_WORK REQUEST_.
Across the data below, count every line where the string "value" appears. Answer with the number alone.

┌─ SUPPLIED RECORDS

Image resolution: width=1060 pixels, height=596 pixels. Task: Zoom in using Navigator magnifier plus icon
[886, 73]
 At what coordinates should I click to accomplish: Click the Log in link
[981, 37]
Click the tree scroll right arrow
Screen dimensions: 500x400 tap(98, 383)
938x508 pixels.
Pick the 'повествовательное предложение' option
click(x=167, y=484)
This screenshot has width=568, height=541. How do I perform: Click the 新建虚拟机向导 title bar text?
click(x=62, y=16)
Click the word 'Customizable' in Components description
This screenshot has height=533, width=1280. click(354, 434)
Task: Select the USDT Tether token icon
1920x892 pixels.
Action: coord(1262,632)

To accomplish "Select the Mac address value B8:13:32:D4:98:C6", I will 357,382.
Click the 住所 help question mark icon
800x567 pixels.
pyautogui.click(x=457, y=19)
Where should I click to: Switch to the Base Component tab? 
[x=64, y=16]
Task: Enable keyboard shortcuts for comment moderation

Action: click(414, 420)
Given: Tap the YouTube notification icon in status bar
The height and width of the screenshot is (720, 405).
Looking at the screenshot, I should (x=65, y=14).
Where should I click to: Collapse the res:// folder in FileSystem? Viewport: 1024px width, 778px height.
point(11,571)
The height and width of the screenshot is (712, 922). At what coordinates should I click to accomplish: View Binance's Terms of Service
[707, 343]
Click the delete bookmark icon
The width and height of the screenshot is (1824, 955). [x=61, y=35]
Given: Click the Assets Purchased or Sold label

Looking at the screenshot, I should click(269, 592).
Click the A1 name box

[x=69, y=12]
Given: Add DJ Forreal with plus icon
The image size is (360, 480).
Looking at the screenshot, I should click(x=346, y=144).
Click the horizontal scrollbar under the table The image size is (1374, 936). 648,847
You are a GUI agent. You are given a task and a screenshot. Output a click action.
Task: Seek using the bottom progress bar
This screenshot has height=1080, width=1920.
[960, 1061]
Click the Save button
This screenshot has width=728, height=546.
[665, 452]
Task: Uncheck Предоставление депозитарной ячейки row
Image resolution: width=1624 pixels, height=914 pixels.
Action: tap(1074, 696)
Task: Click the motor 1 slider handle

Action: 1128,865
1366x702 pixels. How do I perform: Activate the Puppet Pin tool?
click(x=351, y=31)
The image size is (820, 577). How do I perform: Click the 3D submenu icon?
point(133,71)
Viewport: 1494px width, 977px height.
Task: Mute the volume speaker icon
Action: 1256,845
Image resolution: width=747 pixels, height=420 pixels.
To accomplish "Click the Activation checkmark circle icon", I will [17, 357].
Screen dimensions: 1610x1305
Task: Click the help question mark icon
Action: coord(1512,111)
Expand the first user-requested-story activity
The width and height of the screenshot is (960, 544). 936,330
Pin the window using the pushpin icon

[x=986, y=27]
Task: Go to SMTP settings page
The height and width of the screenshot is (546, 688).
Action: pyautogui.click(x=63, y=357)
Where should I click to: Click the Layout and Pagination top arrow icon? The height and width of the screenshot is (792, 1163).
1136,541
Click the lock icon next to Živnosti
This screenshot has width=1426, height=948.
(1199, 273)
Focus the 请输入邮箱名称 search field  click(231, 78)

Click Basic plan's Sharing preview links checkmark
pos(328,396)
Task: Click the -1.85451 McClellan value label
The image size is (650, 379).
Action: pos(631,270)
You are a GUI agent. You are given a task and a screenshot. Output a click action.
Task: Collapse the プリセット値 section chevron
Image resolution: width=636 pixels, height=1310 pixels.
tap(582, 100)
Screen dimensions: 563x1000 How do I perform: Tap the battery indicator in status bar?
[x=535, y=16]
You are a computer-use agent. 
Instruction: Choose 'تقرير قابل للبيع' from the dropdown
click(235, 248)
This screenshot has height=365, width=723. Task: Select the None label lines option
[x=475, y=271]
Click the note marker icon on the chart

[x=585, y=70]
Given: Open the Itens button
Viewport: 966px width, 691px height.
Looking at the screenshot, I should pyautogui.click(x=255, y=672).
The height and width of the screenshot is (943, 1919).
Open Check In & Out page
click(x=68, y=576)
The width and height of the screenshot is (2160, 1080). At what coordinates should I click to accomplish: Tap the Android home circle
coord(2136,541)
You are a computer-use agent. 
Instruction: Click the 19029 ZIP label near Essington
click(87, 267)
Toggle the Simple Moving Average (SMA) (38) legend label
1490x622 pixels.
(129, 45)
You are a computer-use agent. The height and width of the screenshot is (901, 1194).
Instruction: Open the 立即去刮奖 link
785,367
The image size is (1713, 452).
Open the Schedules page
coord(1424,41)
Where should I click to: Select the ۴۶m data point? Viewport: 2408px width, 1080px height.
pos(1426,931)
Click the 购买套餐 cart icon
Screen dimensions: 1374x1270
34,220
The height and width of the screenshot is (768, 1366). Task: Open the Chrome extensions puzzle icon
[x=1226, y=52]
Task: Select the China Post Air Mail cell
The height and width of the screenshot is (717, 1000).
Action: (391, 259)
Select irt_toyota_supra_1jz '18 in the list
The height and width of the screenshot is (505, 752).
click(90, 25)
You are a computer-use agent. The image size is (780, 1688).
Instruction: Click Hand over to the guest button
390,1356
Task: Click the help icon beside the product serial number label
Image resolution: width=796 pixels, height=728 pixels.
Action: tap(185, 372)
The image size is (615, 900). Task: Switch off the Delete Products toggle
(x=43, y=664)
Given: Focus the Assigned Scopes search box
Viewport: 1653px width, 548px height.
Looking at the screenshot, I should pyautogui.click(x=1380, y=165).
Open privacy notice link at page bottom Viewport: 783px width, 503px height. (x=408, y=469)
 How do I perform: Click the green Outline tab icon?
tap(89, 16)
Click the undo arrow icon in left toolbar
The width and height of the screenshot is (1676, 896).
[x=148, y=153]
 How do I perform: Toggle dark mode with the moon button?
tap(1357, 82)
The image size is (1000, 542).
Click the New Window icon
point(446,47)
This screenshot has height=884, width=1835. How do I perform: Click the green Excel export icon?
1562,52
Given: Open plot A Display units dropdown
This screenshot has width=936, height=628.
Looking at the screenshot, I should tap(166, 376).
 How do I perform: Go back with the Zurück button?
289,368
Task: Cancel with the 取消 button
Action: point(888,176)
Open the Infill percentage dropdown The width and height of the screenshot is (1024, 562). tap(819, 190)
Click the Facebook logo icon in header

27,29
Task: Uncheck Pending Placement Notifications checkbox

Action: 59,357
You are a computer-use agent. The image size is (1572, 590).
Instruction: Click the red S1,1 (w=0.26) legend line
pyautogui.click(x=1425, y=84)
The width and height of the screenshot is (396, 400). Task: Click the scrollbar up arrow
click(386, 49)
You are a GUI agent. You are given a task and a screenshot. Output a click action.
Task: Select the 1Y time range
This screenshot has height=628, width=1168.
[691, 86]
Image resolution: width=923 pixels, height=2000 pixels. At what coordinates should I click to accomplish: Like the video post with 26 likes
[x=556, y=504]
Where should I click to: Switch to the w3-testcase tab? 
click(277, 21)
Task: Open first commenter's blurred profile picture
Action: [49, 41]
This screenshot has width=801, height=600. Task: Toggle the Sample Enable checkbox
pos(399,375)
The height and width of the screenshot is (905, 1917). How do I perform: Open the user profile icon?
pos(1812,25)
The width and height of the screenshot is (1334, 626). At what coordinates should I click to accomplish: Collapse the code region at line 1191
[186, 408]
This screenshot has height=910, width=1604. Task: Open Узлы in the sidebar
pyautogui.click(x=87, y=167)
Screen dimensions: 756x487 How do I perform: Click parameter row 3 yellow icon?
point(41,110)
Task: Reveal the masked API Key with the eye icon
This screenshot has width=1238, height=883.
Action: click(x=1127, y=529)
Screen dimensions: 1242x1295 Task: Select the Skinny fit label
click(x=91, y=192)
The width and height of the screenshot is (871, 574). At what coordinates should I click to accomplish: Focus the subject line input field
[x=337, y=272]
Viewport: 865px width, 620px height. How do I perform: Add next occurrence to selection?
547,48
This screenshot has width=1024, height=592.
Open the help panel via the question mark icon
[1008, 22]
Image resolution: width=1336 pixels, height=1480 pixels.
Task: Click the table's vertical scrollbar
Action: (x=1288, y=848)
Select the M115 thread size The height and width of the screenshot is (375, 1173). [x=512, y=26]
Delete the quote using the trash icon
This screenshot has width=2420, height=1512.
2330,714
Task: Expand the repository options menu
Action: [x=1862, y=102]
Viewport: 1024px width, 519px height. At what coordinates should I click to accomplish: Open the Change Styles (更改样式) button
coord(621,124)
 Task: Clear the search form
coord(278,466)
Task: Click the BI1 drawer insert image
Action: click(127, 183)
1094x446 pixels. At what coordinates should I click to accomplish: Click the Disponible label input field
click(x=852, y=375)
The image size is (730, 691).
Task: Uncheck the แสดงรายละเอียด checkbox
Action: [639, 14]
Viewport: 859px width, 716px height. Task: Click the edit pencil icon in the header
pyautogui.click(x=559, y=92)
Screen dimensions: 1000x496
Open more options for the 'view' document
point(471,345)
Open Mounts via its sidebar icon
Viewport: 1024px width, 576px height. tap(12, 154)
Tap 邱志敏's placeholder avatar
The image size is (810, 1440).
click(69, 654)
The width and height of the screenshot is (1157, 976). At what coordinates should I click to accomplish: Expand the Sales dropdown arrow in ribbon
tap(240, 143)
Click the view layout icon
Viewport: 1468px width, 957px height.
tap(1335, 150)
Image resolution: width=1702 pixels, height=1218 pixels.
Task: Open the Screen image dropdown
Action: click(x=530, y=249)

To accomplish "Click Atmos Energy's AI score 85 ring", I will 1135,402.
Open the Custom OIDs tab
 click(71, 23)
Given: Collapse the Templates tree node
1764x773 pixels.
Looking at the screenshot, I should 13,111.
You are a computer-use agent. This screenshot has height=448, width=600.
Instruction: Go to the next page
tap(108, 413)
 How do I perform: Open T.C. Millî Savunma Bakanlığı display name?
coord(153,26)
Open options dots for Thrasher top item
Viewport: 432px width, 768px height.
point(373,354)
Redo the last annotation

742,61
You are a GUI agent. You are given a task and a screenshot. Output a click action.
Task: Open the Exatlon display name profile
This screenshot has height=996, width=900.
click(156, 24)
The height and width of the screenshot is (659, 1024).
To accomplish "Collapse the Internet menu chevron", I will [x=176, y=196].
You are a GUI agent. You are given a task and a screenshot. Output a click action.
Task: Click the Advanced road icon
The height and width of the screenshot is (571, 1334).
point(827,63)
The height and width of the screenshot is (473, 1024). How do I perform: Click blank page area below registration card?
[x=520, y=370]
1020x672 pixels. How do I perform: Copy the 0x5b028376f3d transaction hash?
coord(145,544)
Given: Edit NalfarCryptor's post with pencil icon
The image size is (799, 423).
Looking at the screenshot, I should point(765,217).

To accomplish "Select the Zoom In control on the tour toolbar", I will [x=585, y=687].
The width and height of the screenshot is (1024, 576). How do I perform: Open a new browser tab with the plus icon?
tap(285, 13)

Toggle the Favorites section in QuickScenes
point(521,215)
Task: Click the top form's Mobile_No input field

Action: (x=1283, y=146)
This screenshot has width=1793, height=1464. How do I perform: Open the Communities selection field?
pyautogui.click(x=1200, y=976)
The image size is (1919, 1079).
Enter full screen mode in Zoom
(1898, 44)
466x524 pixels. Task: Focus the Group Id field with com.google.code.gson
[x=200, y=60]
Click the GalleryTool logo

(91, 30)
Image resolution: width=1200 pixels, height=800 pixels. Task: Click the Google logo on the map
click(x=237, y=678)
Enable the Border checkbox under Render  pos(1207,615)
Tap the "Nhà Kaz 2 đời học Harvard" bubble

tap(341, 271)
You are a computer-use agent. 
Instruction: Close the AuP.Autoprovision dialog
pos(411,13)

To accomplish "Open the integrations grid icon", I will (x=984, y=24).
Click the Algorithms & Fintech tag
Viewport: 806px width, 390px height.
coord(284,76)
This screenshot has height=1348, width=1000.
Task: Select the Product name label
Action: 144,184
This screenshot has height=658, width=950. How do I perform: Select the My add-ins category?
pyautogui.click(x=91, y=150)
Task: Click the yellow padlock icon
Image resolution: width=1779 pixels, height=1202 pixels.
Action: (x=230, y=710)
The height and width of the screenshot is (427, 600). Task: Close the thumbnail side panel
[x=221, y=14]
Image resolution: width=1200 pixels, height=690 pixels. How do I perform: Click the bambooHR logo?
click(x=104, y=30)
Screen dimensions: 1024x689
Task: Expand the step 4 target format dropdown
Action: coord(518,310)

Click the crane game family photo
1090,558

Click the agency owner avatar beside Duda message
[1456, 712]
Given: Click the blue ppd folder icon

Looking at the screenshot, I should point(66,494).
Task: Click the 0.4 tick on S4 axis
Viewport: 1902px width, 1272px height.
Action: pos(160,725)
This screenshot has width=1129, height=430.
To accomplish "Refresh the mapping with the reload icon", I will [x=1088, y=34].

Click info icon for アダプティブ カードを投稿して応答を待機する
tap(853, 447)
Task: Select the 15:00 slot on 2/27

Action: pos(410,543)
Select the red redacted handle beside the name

└─

_RESPONSE_.
2